Graffiti Crackdown Welcomed


Good to hear whispers that the new Mayor is going to announce soon a crackdown on tagging, graffiti and do something about the appalling neglected building in Albert St, that has been mentioned on here a couple of times.

Apparently agreement has been reached between the owner, Harbour City, and Auckland Council, to see the removal of graffiti and the site made secure.

In April last year, this site said the disgraceful building was testament to a comment made by then Waitakere Mayor Bob Harvey : “On one of the world’s greatest landscapes, we created a mess. Basically, Auckland is a dog.”

Auckland’s Mayor has done well to put graffiti and the preservation of heritage buildings high up on his list.
Under Len Brown’s leadership at Manukau council, the team reduced the incident of graffiti in the city by 70% in two and a half years.

The Manukau council was spending $100,000 annually on graffiti investigation, in addition to its graffiti eradication, education and beautification initiatives.

Brown at that time said that behind the drive to “rid ourselves of graffiti and to be clean and tidy” is a more important community theme.

“We are defining our community’s boundaries of responsibility. We are making it clear what we will and will not accept in our community and that united we can deal with these problems, overcome them, and add to our pride and our positive perception of our city.

“These boundaries also set social parameters for our young people to see, acknowledge and accept. We have complimented these boundaries of behaviour by stating a clear vision for achievement for our young people based around a number of aspirational markers.

“We have taken a whole of community approach by emphasising education and working with the educational community in ensuring the very best of opportunities for our children.”

We look forward to hear him implementing the same message for the whole of Auckland.

Let’s hope the Mayor’s work includes the graffiti problem we mention often - along the Auckland rail corridor including near stations like the new Newmarket one (below)




  1. karl says:

    More landscaping / creeper plants would help, especially along rail corridors. Then you don’t have to paint out so much stuff all the time.

  2. rtc says:

    The buildings on Albert look like they do because the owner of the site wants to demolish them, and the council doesn’t want to let them. So before the council is blamed for this how about asking the developer why they’re going out of their way to make this site look as unappaealing as possible? The answer is simple, if they wait long enough the building will be so wrecked they’ll be demlishing it through neglect - typical Auckland developer if you ask me, only interesting in maximising their own profit.

  3. karl says:

    Playing devil’s advocate, you could argue that it IS the Council’s fault, for trying to limit the developer’s rights to his own property and to do with it what he wants.

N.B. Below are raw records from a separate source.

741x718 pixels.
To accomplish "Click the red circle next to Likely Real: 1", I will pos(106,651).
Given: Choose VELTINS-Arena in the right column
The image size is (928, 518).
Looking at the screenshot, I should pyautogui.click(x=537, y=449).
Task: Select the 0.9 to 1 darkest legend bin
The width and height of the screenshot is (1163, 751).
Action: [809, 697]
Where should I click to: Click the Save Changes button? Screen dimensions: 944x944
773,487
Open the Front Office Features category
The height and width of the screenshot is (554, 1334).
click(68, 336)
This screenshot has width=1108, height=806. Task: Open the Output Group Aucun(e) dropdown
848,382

    Note that I normally come down clearly on the “let’s heritage protect them!” side of the equation - but I am not sure that I agree these should be protected. Not when we are failing to protect much more important buildings.

    Plus, dereliction (or at least empty spaces where no tenant can be found) in the CBD isn’t exactly rare at the moment. Look at Ironbank on K’Road. Awesome design, prime location, several architecture prizes, and a year after completition it is still at least 2/3rds empty. Bad times right now.

  4. Luke says:

    how about that ghastly parking building next to victoria market? would look much better covered in graffiti!
    maybe the council should have a design competition to find a good/affordable idea to do something creative with it

  5. Kurt says:

    What about the tagging across the entire rail corridor?

    It is easily the biggest eyesore in Auckland by a country mile.

  6. jarbury says:

    RTC hit the nail on the head.

  7. DanC says:

    When I see these pictures I can’t help think that people on benefits could learn a few painting / glazier skills to help them on the road to employment?

  8. Matt L says:

    Personally I can’t stand the building discussed here and I walk past it every day, I can see some potential in the facade but surely that could be integrated into a new building.

    I also look out over the roof of it which is just ugly and it seems like a perfect place to redevelop with a taller building. After all isn’t CBD intensification what we are talking about needing more of with the CBD tunnel study

  9. Andrew says:

    A lot if you mention graffiti in the rail corridor. As someone who travels the southern/eastern line daily I can honestly say that the graffiti is in the old Auckland city sections of track. The old Manukau City council did an awesome job as throughout Manukau the corridor is graffiti free. Now that Manukau now runs Auckland too we should see a graffiti free corridor. Good on you Len.